Anyhow, the problem with this procedure is that if the SOLiD data was used alone, it is extremely difficult to randomly have two "valid adjacent" color differences.  This is why two-base encoding is so powerful, it is difficult to discover false positive SNPs.  This method now adds false SNPs from the Illumina reads, removing this assumption, as well as some of the power of two-base encoding.

Furthermore, are true SNPs and indels corrected away?  Although for a normal (i.e. diploid) individual, they should occur in 50% or 100% of the reads, what about cancer, where the composition of cancer cells may be heterogeneous, not to mention contamination.  There is no analysis describing how this affects variant identification.

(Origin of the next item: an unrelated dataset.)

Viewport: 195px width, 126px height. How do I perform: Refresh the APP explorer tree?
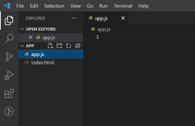[x=69, y=46]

The human genome is 3.2 billion bases in length, requiring a 18 base sequence or greater to give a 50% probability of being unique.  Suffix arrays cannot fit in modest memory machines (4-8GB) as the best suffix array representation implemented requires 5.25 bytes (more on that on later posts).  So when a billion reads or more are produced for human genome resequencing, will this method work (it is written in Java by the way)?

If there exists a reference, then it should be used since for humans at least it can be assumed the reference is >99% similar when compared to the genome being sequenced.  Furthermore, alignment algorithms are sensitive to SNPs and indels, being able to correctly call/assemble most of the genome.
I really like the idea of performing an error correct step before de novo assembly, as this is generally required. I wish there was more discussion on if this error correction method corrects away the variants: that is why the sequencing happened in the first place right?

Verdict:
A good method which requires more evidence and discussion.